At least two aspects of the SBIF model has made it an appropriate channel for funding energy efficiency investments. First, it makes building energy improvements an eligible and encouraged use of existing community development funds. Instead of creating an additional layer of complexity, property owners and commercial tenants that are considering building improvements through the program are informed about opportunities to integrate energy efficiency and are directed toward additional utility incentives. Secondly, because TIF is used to fund the SBIF program, the funds that are spent have also been raised in the same geographic district. The amount of grants available to local businesses is directly tied to the amount raised through TIF tax rates in the district. At the same time, TIF is specifically designed to raise funds based on the increased tax value of properties in the district. To the extent that energy efficiency investments increase property values, they are helping to increase the TIF funds available for future building improvements in the district.

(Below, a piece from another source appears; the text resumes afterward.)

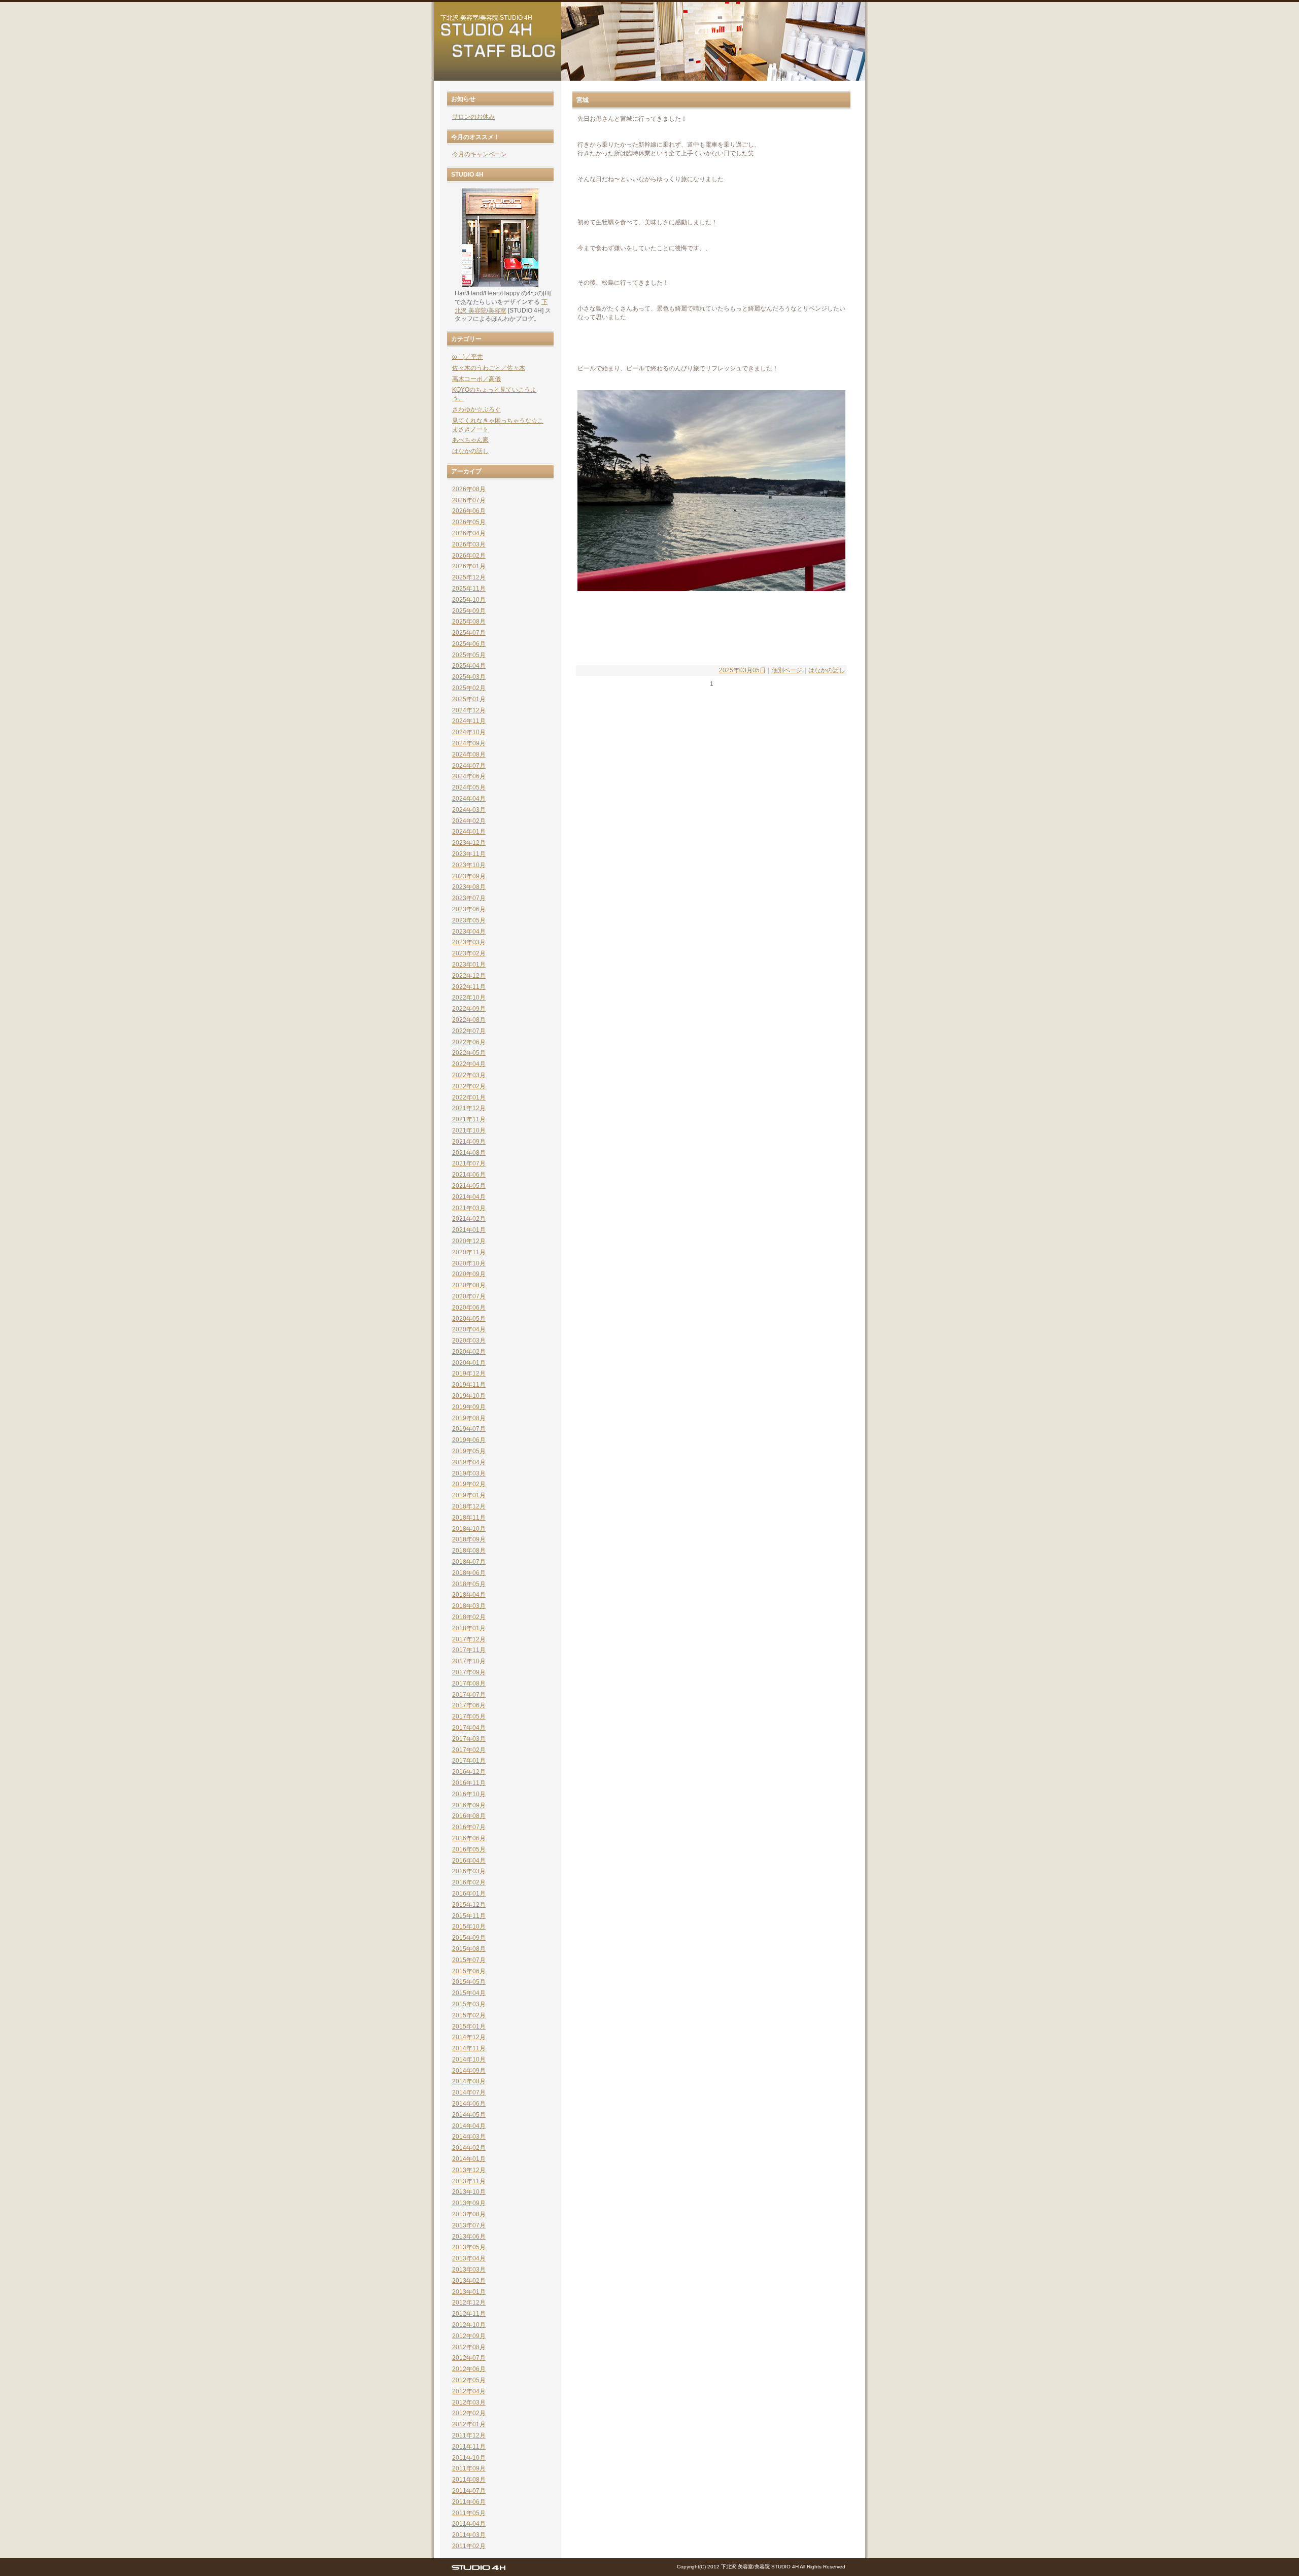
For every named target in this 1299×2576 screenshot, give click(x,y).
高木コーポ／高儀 (476, 379)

John Paulun of SomerCor describes how he sees the program working to encourage energy efficiency:
I have learned that in order to get applicants to consider green projects, you must show them how it will directly benefit their bottom line. All of the people we work with are small business owners, and for the most part are doing their best to grow their business and provide a stable income for their employees. It is less a priority for the majority of them to make their buildings more environmentally friendly then it is to make payroll each week. We have been most successful in marketing the SBIF as a green building tool by speaking about energy cost savings/investment payback periods. We are lucky that with the help of SBIF rebates we can reduce (generally speaking) the higher upfront costs of a green renovation project so that it is more in line with a conventional building rehab plan. This concept becomes even more powerful when talking about investment payback periods. A lighting retrofit might take 5 years to pay for itself in energy cost savings without the SBIF program. If someone gets a 50% grant rebate through SBIF, the payback period is cut in half. This seems to resonate quite well with most business owners. In these respects, the SBIF grant quantifies the benefits of a green renovation to a small business owner who may be looking for new ways to cut costs.